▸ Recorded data
* * * * * * * * *

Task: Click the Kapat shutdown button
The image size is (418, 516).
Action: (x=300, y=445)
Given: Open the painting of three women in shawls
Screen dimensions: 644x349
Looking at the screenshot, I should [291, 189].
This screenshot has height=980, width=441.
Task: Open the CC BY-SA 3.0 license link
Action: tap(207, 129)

* * * * * * * * *

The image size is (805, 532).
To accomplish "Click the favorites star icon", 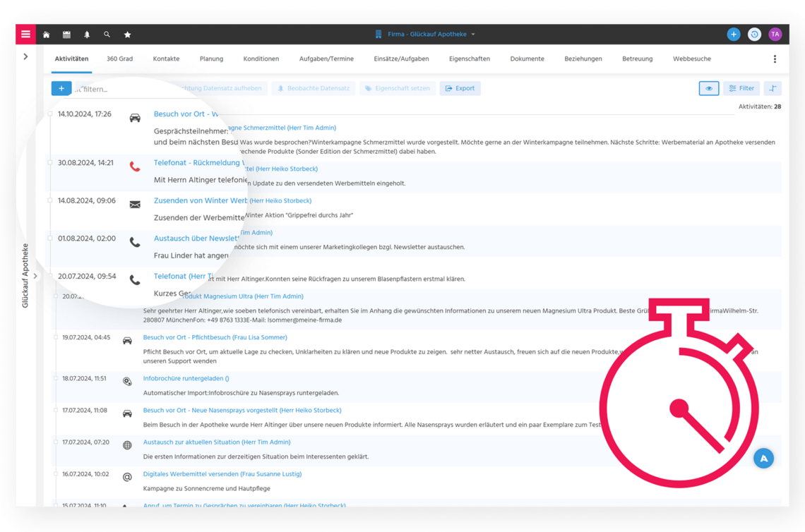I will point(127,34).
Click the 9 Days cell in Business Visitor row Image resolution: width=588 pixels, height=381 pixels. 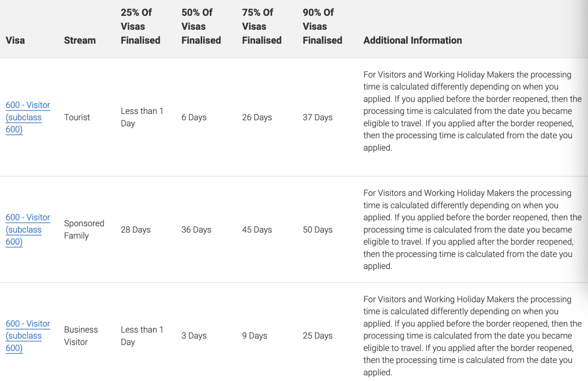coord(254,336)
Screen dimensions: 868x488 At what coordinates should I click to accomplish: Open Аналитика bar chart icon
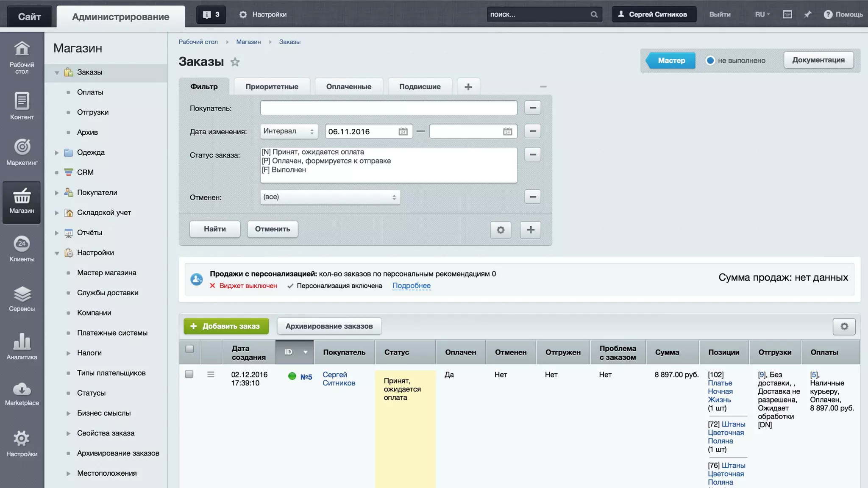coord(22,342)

* * * * * * * * *

▸ WHAT THE TASK ASKS
Copy the lines above word for word, beginning at the line that contains "Task: Click the Kapat shutdown button" and ending after the line that contains "Action: tap(207, 129)".

▸ TASK RESPONSE
Task: Click the Kapat shutdown button
The image size is (418, 516).
Action: (x=300, y=445)
Given: Open the painting of three women in shawls
Screen dimensions: 644x349
Looking at the screenshot, I should [291, 189].
This screenshot has height=980, width=441.
Task: Open the CC BY-SA 3.0 license link
Action: tap(207, 129)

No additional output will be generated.